**What you need to do**
Drop every picture, then transcribe the remaining data exactly.

--------------------

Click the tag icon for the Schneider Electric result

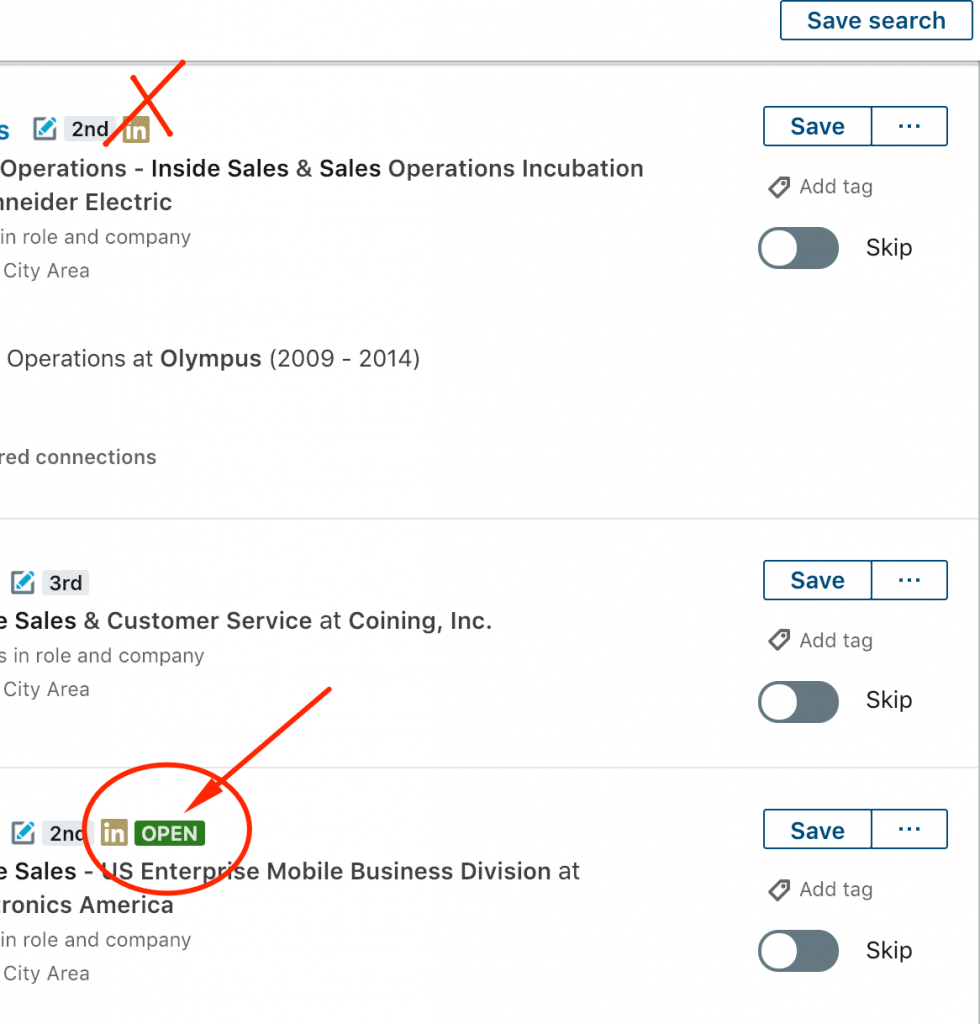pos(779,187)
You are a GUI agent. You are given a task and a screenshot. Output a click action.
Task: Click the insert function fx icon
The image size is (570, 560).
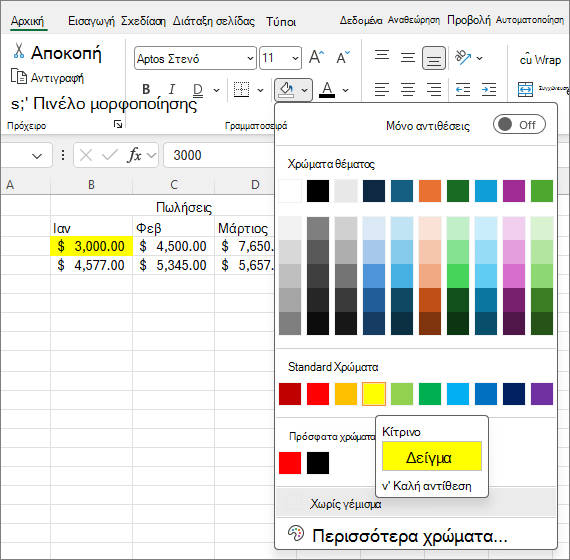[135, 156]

--------------------

**The completed task**
Click the tag icon for the Schneider Electric result

pos(779,187)
You are a GUI agent. You are given a task and a screenshot. Output a click action.
Task: Click the insert function fx icon
The image size is (570, 560).
[135, 156]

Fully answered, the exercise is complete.